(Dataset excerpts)

####################

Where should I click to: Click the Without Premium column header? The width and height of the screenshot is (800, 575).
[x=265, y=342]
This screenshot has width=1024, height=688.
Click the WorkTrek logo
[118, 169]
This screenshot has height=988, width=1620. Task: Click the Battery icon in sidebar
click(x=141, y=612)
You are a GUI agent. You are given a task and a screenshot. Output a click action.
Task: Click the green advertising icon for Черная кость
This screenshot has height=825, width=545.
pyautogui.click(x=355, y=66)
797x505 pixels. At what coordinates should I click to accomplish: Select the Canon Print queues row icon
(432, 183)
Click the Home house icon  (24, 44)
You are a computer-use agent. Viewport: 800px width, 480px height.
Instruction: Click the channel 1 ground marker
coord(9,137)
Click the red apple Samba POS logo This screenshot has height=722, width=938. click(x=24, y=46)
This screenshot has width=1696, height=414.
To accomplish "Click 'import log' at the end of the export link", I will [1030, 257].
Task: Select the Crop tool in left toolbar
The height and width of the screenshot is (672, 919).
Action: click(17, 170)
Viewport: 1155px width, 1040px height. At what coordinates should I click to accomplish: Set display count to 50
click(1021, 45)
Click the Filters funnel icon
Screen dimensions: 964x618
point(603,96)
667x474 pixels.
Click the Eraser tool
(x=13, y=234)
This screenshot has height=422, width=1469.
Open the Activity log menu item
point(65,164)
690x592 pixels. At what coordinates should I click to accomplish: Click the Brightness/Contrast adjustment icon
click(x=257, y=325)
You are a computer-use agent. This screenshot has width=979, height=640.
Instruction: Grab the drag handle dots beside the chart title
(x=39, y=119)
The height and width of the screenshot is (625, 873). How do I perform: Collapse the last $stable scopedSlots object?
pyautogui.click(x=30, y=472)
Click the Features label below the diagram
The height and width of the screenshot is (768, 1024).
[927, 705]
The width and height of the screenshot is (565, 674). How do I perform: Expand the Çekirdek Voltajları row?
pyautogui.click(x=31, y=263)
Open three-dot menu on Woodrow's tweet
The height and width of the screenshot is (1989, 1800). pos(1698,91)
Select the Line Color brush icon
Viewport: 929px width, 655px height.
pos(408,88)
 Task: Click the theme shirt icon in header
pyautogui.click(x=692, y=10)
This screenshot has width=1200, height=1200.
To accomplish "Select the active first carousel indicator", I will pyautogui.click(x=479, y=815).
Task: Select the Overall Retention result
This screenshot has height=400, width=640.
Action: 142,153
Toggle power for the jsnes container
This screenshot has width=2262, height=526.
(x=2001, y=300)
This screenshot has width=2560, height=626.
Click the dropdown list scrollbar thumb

####################

» **WHAT THE EXERCISE ASKS**:
Report each line of the entries where the word "computer" occurs.

» **SOLUTION TO THE PROBLEM**:
You are a computer-use agent. Viewport: 800px width, 480px height.
You are a computer-use agent. This screenshot has width=979, height=640.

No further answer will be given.